Für „Georg Genussreich“ fungiert DOOH als Inspirationsquelle. Er wird vor allem über urbane City-Screens angesprochen, die ästhetische Visuals und Neuheiten präsentieren, um seinen Wunsch nach kleinen Luxusmomenten im Alltag zu triggern.
Bei „Petra Preisfuchs“ dient DOOH der Angebotskommunikation und Frequenzsteigerung. Screens im Nahversorgungsumfeld informieren sie über aktuelle Preisvorteile und unterstützen so ihre akribische Einkaufsplanung direkt vor dem Betreten des Marktes.
Von Inspiration bis Information
„Claudia Qualität“ nimmt DOOH selektiv am Markt oder POS wahr.

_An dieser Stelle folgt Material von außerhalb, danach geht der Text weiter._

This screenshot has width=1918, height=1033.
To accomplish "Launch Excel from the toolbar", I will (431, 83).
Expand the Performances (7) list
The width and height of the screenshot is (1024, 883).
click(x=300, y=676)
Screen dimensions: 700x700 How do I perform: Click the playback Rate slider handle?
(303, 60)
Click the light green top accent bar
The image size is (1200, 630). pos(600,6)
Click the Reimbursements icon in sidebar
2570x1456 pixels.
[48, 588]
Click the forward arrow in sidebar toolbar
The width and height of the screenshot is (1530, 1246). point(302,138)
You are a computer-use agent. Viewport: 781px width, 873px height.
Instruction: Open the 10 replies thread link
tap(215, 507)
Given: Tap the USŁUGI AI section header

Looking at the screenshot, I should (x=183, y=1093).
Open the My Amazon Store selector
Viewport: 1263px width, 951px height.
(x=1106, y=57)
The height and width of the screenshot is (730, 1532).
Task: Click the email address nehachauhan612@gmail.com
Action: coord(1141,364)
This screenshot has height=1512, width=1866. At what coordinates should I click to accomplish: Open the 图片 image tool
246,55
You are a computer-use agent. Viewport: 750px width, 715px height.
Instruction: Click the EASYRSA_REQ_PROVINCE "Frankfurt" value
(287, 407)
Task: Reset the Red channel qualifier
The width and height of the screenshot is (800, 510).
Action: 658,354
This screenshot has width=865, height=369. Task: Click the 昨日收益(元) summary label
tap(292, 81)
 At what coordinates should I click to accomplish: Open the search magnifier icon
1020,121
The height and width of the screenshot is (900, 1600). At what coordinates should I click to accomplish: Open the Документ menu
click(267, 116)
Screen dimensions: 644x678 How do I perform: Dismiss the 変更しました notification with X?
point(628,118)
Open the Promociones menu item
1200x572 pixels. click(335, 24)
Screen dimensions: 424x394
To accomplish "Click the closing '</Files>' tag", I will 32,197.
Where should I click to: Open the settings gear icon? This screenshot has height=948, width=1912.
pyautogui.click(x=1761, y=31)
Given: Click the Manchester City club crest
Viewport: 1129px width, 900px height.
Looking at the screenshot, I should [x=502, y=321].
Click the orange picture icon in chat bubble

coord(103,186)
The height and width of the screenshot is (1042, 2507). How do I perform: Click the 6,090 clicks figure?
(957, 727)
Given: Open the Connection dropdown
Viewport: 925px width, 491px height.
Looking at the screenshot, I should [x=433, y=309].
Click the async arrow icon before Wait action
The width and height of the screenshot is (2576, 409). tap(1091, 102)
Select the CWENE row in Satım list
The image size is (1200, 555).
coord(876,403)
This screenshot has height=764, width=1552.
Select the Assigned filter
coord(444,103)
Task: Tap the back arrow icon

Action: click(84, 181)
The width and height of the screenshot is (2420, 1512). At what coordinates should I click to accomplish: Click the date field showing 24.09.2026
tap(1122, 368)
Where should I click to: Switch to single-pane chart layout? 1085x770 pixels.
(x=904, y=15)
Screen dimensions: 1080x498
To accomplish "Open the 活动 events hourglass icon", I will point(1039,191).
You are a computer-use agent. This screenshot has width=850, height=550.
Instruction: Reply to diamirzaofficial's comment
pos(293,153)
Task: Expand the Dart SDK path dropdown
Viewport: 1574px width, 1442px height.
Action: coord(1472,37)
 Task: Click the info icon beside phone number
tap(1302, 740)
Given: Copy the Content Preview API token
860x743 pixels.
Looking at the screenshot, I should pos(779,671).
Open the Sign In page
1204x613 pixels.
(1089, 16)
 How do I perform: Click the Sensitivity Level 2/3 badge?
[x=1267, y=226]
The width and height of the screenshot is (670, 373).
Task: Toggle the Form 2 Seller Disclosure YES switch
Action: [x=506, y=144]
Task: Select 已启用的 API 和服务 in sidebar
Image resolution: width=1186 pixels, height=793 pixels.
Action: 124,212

Dort dienen die digitalen Werbeträger dazu, die Wiedererkennung von Qualitätsmarken zu fördern und sie an geplante Käufe oder Familienangebote zu erinnern, kurz bevor sie das Regal erreicht.
Und „Brigitte Beständig“ bevorzugt zwar klassische Medien, dennoch erreicht DOOH sie in vertrauten Nahversorgungslagen. Hier nutzt sie die Screens als Informationsquelle für bewährte Marken und Angebote in ihrem Stamm-Supermarkt.
Auf den Einkaufszettel, so der Report, schaffen es am Ende die Marken, die den Alltag ihrer Zielgruppen verstehen – und ihre Kommunikation konsequent an den Lebenswirklichkeiten der Haushaltsentscheidenden ausrichten.